====== Provided material
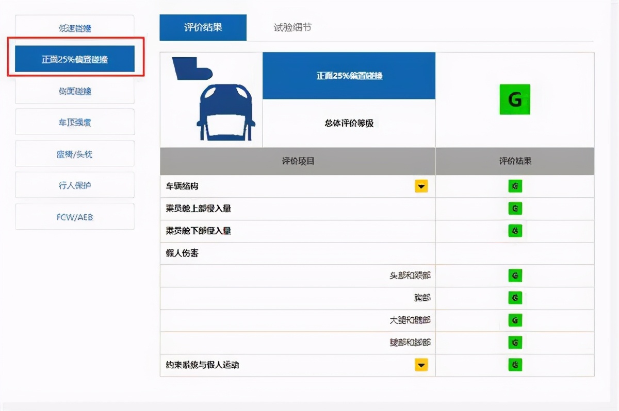Image resolution: width=619 pixels, height=411 pixels.
Task: Open the 车顶强度 test results
Action: click(74, 122)
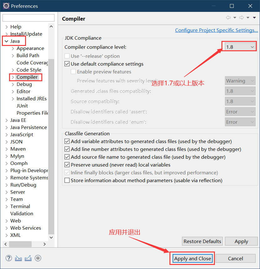The width and height of the screenshot is (260, 269).
Task: Select Installed JREs in the sidebar
Action: pyautogui.click(x=32, y=98)
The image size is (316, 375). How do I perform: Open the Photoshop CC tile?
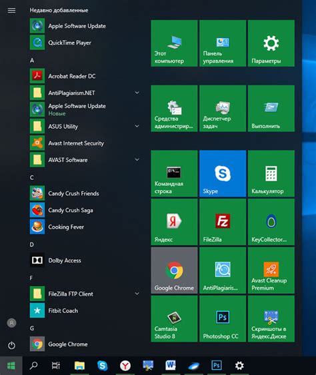223,318
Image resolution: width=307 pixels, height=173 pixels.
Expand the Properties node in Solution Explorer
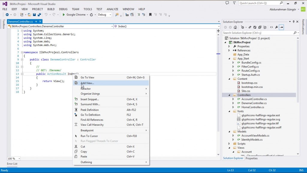pos(229,46)
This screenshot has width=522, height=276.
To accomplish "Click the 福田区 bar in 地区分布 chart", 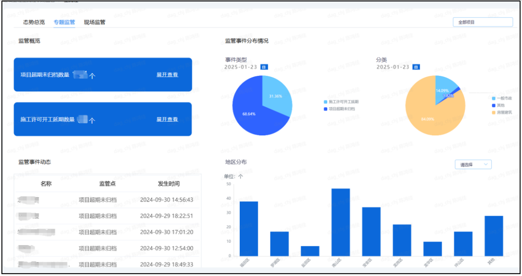I will tap(249, 229).
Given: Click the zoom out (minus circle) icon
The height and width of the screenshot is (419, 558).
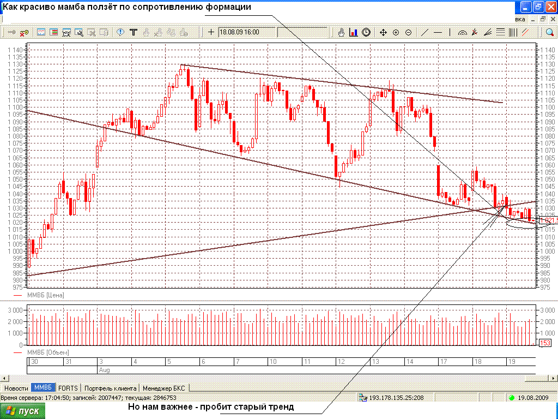Looking at the screenshot, I should tap(408, 32).
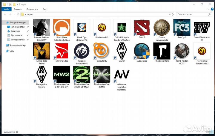Open the Файл menu
The height and width of the screenshot is (136, 215).
[x=7, y=9]
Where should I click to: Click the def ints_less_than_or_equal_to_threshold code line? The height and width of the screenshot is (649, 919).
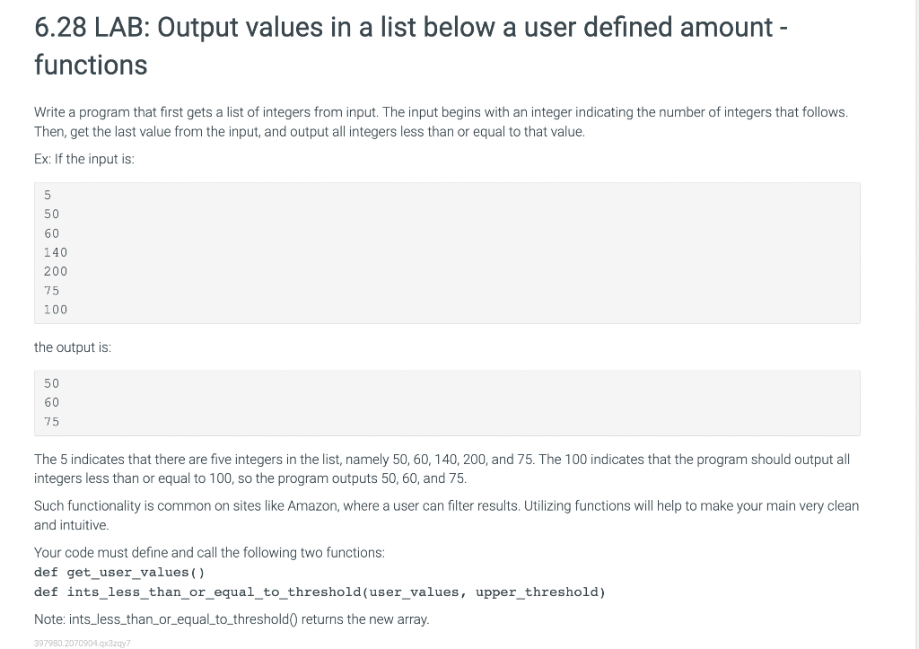[320, 592]
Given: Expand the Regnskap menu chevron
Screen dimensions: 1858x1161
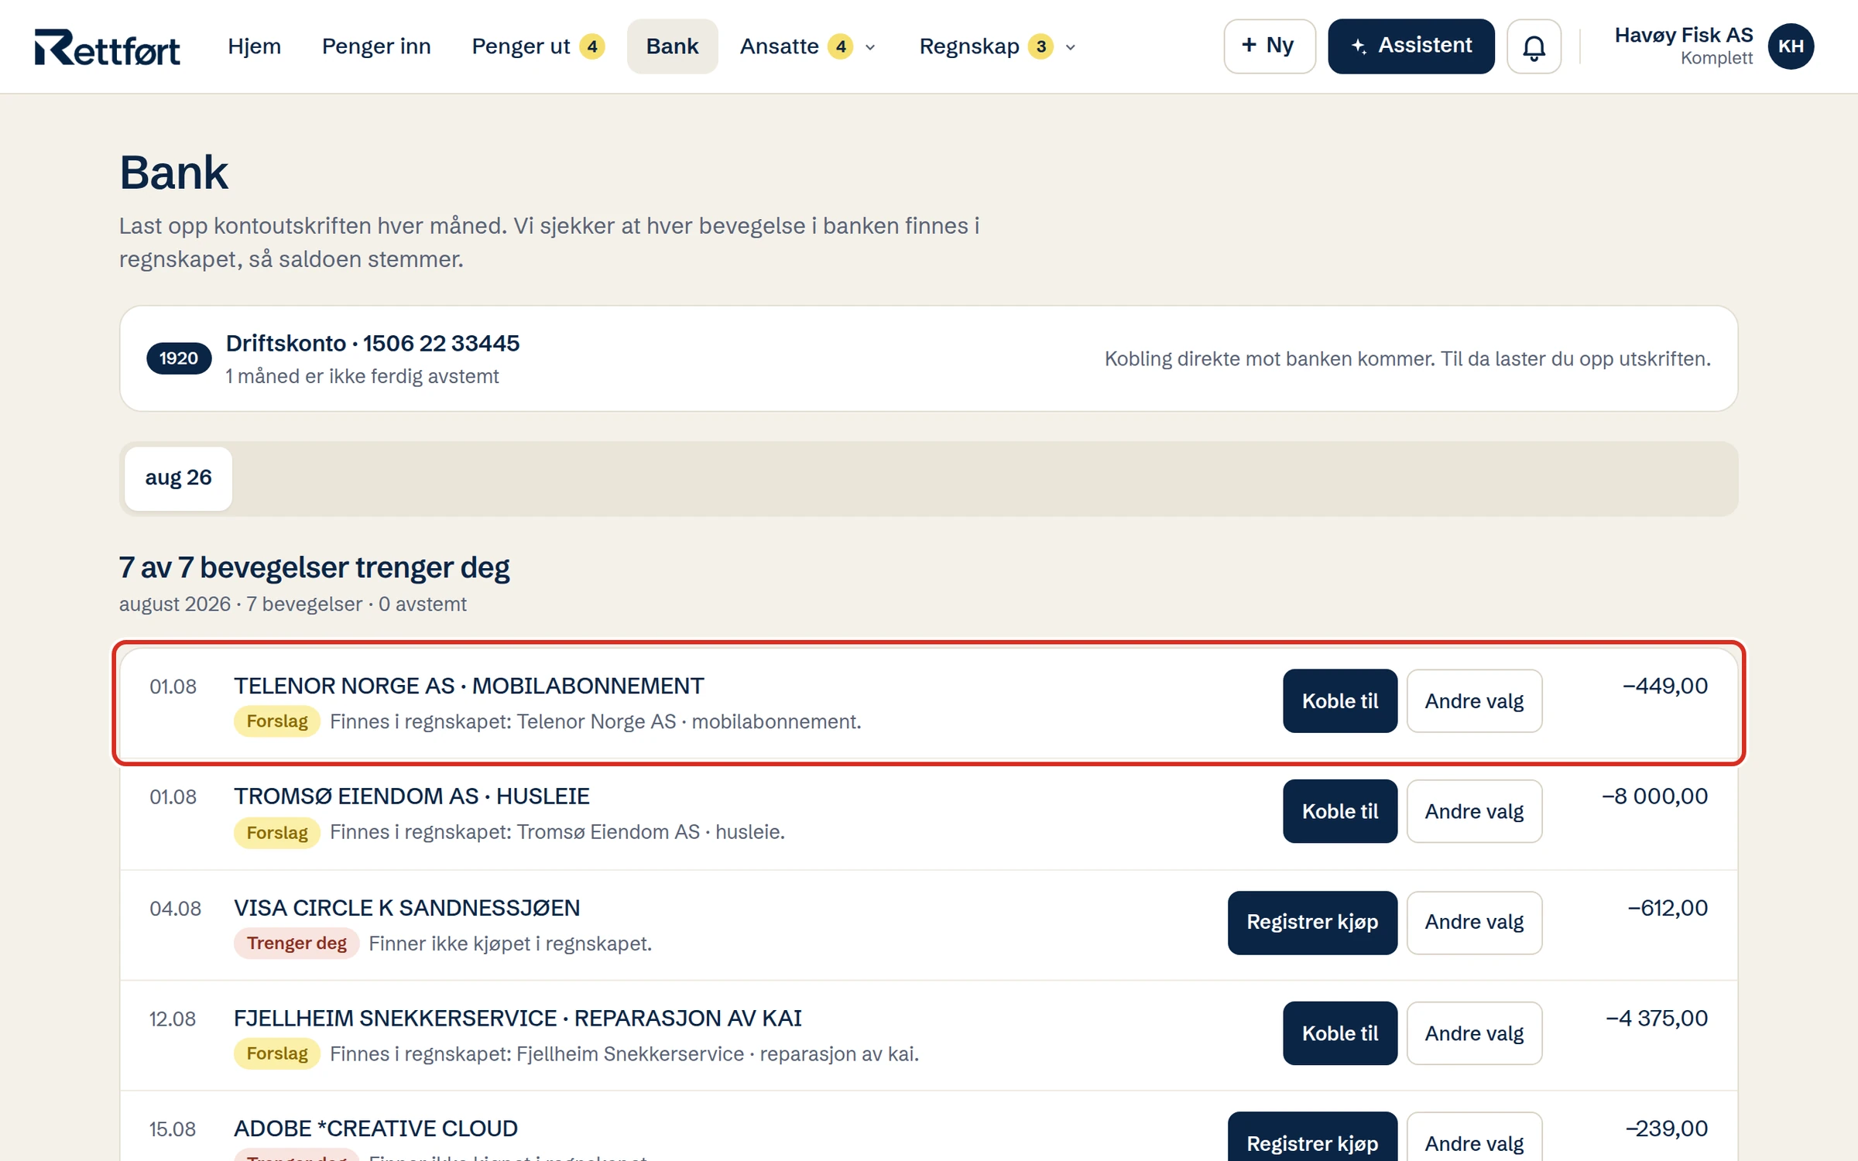Looking at the screenshot, I should (1071, 47).
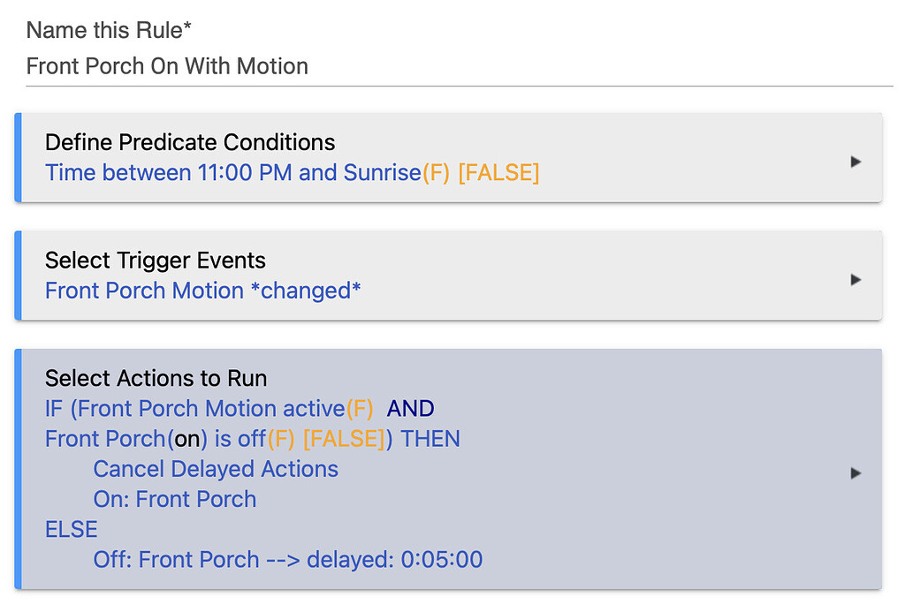This screenshot has width=905, height=612.
Task: Click the 'Name this Rule*' label
Action: click(x=109, y=31)
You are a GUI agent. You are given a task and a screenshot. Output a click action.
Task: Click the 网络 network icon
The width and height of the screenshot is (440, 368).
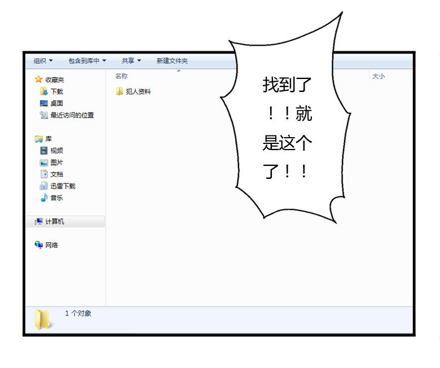tap(38, 245)
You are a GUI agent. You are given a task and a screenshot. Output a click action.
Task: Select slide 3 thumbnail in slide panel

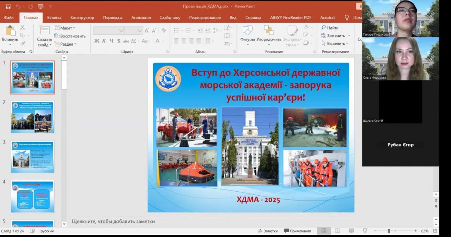coord(33,157)
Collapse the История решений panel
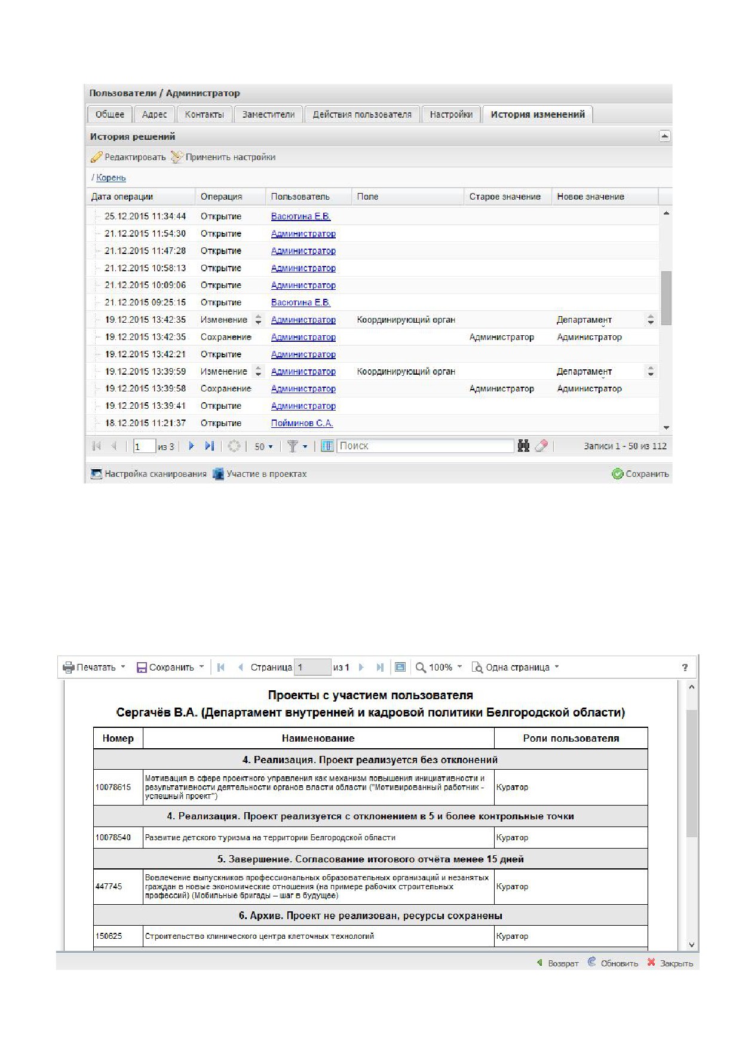 point(664,136)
============
# Task statement
Nothing but the lines from the line containing "The width and height of the screenshot is (440, 368)." through the end of the records belongs in the answer, written out exactly, both ends included, without pictures.

# Your response
The width and height of the screenshot is (440, 368).
tap(38, 245)
You are a GUI agent. You are given a task and a screenshot. Output a click action.
Task: Select slide 3 thumbnail in slide panel

coord(33,157)
Collapse the История решений panel
 point(664,136)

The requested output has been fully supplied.